◆ TASK DESCRIPTION
Find every line in the records below that contains the word "Open", matching case exactly, and copy each of those lines.

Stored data
[start]

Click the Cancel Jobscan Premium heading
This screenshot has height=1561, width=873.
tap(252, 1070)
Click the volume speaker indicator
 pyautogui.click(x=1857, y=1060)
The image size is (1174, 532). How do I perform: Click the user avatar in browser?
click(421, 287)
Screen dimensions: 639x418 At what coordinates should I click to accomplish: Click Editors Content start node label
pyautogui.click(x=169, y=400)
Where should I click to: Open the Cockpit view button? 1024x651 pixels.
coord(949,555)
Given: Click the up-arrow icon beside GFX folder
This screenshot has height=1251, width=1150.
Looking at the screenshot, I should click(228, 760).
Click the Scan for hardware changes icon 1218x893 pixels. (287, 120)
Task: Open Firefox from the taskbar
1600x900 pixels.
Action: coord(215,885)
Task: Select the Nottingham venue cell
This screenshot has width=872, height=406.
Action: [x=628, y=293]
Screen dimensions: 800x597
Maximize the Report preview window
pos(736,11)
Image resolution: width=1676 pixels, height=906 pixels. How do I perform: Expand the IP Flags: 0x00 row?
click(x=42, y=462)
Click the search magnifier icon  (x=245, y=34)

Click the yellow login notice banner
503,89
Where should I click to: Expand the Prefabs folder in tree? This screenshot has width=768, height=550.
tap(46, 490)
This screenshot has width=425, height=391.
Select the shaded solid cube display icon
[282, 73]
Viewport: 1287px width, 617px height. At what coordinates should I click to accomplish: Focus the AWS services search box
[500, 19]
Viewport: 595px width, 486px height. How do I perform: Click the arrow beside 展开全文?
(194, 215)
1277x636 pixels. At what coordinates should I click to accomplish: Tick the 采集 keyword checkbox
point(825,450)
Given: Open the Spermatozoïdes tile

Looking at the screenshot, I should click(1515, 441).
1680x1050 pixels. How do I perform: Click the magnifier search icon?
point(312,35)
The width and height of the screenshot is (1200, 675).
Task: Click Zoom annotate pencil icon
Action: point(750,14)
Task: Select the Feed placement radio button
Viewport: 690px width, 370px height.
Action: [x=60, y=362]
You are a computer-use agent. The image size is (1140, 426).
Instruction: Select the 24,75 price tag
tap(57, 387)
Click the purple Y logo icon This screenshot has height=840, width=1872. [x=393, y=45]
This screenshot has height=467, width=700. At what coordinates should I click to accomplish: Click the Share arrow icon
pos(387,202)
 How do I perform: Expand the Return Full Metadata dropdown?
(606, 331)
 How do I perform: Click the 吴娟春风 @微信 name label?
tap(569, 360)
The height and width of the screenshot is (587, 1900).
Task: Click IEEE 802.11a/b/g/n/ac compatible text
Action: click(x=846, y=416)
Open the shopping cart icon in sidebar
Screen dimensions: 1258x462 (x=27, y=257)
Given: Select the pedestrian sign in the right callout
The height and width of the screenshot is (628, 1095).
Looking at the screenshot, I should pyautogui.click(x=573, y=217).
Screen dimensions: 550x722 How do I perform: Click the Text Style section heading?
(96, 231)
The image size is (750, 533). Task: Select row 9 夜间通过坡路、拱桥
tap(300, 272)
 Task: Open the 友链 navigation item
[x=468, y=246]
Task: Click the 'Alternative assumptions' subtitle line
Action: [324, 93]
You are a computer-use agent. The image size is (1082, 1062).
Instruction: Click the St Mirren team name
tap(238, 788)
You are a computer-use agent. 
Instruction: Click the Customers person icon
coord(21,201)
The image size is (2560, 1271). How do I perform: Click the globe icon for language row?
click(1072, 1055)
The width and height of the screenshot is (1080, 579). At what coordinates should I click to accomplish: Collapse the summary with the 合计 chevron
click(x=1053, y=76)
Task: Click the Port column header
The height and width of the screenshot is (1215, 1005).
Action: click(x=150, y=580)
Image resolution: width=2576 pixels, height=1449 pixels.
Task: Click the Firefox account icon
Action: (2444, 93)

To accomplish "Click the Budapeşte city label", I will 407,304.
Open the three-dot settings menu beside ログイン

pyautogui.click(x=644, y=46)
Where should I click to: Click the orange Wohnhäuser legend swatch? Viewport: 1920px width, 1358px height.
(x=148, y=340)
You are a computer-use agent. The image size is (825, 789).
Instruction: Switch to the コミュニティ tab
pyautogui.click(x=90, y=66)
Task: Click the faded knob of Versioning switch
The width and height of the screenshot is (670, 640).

[end]

◆ SOLUTION FOR THIS TASK
Where should I click to: Open the Cockpit view button? 1024x651 pixels.
Task: Open Firefox from the taskbar
Given: Open the Spermatozoïdes tile
Open the shopping cart icon in sidebar
 Task: Open the 友链 navigation item
Open the three-dot settings menu beside ログイン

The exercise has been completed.